Effects of energy-dependent scatterings on fast neutrino flavor conversions

TL;DR

This study investigates how energy-dependent neutrino-matter collisions influence fast neutrino flavor conversions in dense astrophysical environments, revealing that multi-energy effects significantly extend flavor conversion lifetimes and alter dynamics.

Contribution

The paper demonstrates the importance of multi-energy treatment in modeling FFCs with collisions, showing that energy dependence affects flavor conversion behavior and lifetime.

Findings

Energy-dependent scatterings extend FFC lifetimes.

Cancellation in high-energy regions reduces collision effects.

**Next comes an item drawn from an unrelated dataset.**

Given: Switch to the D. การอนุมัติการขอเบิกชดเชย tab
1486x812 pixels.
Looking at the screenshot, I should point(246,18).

Multi-energy treatment is essential for accurate FFC modeling.

Abstract

Neutrino self-interactions in a dense neutrino gas can induce collective neutrino flavor conversions. Fast neutrino flavor conversions (FFCs), one of the collective neutrino conversion modes, potentially change the dynamics and observables in core-collapse supernovae and binary neutron star mergers. In cases without neutrino-matter interactions (or collisions), FFCs are essentially energy-independent, and therefore the single energy treatment has been used in previous studies. However, neutrino-matter collisions in general depend on neutrino energy, suggesting that energy-dependent features may emerge in FFCs with collisions. In this paper, we perform dynamical simulations of FFCs with iso-energetic scatterings (emulating nucleon scatterings) under multi-energy treatment. We find that cancellation between in- and out-scatterings happens in high energy region, which effectively reduces the number of collisions and then affects the FFC dynamics. In fact, the lifetime of FFCs is extended compared to the single-energy case, leading to large flavor conversions. Our result suggests that the multi-energy treatment is mandatory to gauge the sensitivity of FFCs to collisions. We also provide a useful quantity to measure the importance of multi-energy effects of collisions on FFCs.